◆ Exercise instructions
Return only what runs from the line containing "Click the ellipsis" through the last line of the entries below, exactly, omitting pictures.

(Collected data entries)
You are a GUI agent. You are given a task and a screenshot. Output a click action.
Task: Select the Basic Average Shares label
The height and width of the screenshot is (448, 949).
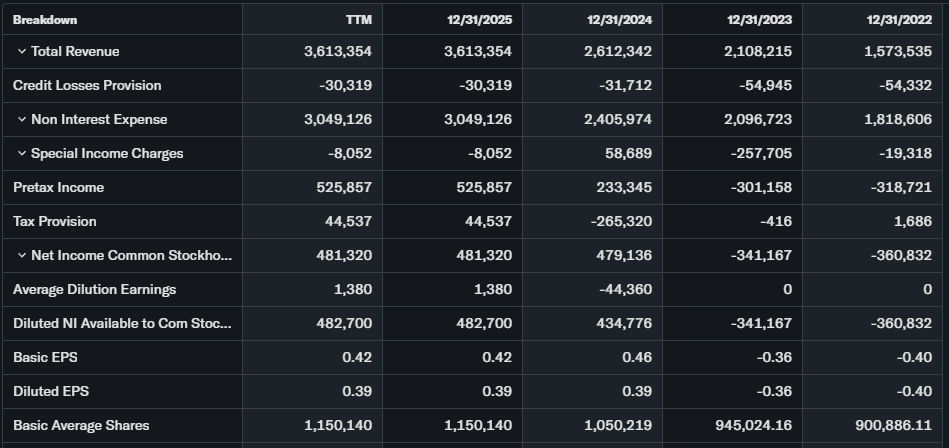pos(81,425)
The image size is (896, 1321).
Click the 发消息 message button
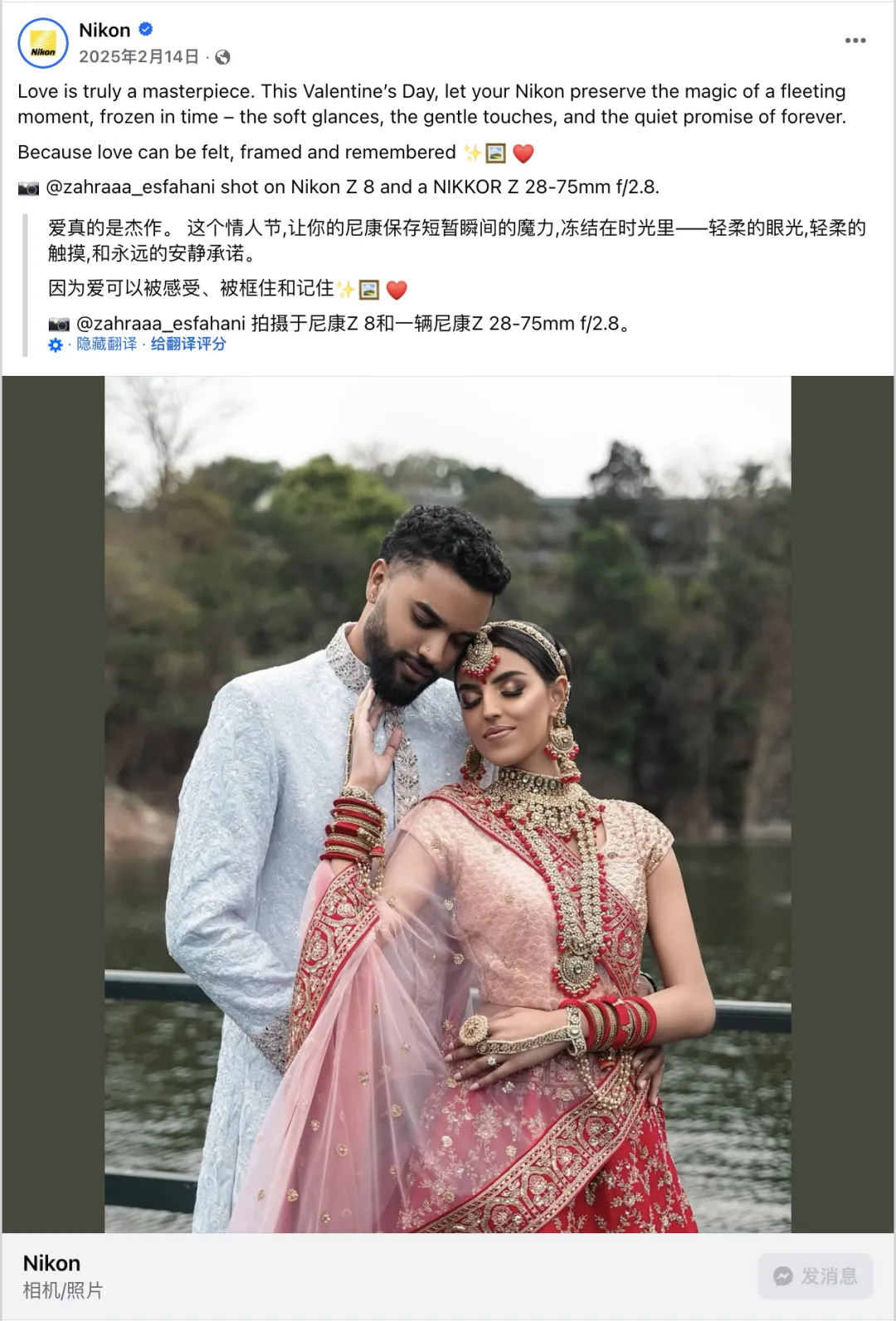click(815, 1276)
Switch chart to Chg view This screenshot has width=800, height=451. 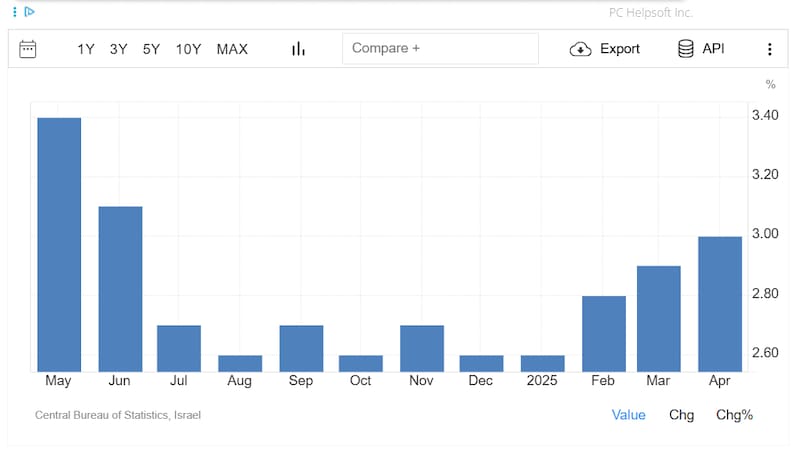click(681, 415)
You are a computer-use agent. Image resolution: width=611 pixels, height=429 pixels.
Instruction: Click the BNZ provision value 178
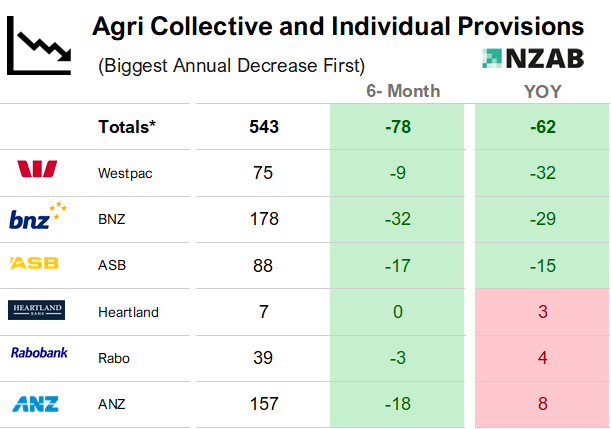pos(264,219)

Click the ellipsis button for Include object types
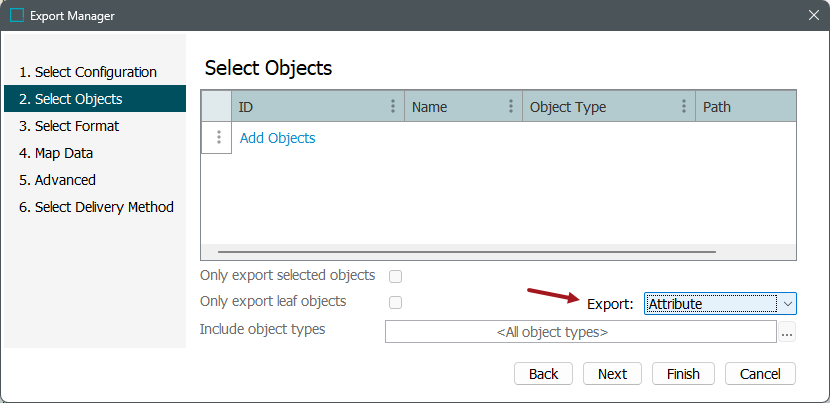788,332
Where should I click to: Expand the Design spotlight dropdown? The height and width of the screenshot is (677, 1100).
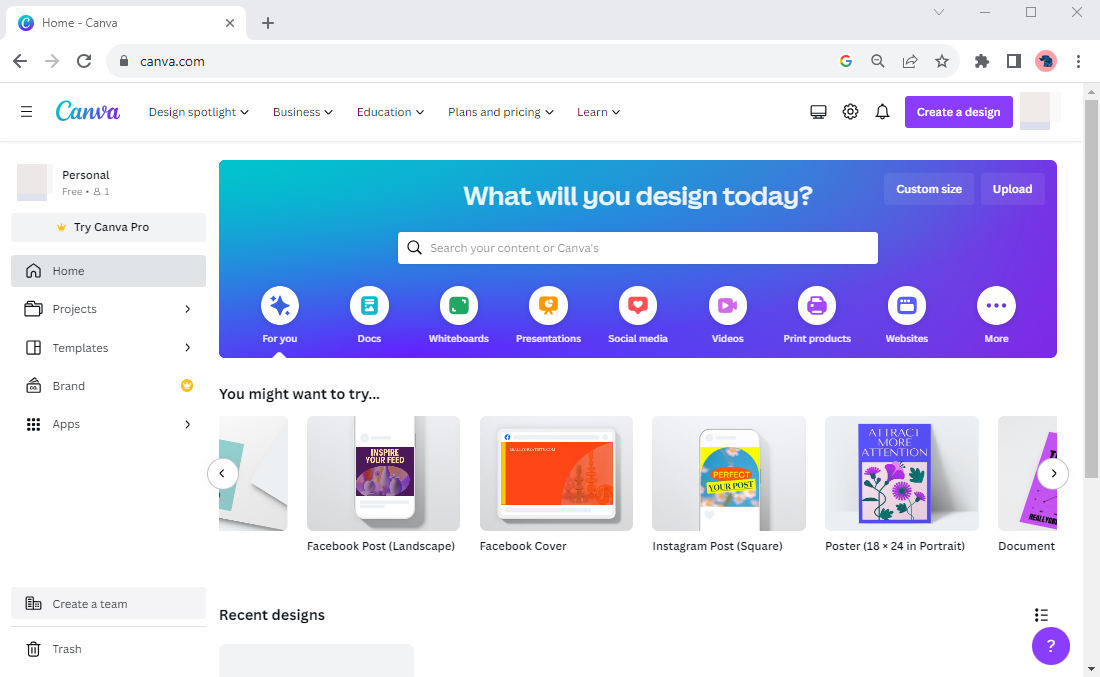coord(198,112)
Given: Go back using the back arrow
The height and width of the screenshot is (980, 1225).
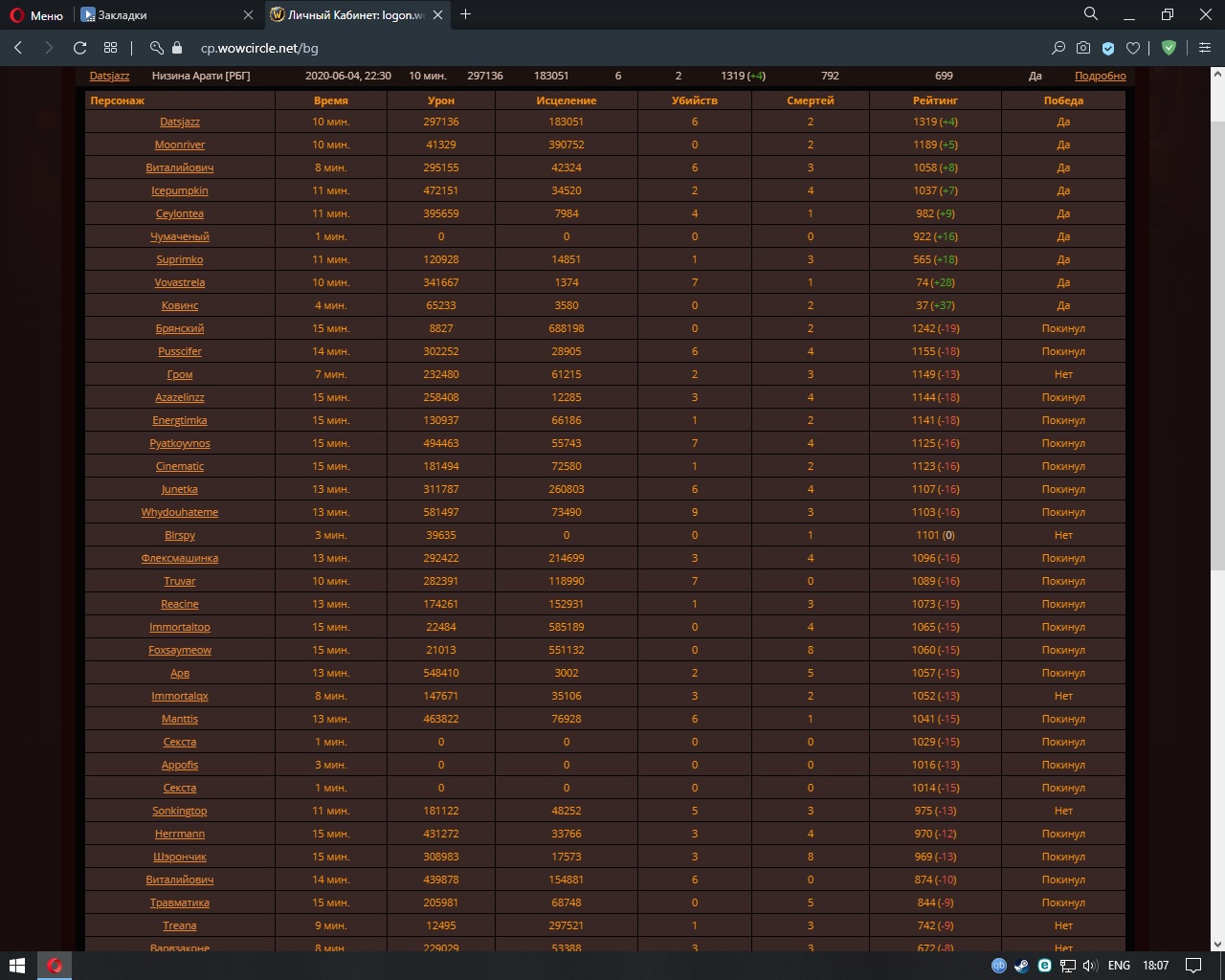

◆ Written response
Click the ellipsis button for Include object types
788,332
Where should I click to: Expand the Design spotlight dropdown? The height and width of the screenshot is (677, 1100).
coord(198,112)
Given: Go back using the back arrow
The height and width of the screenshot is (980, 1225).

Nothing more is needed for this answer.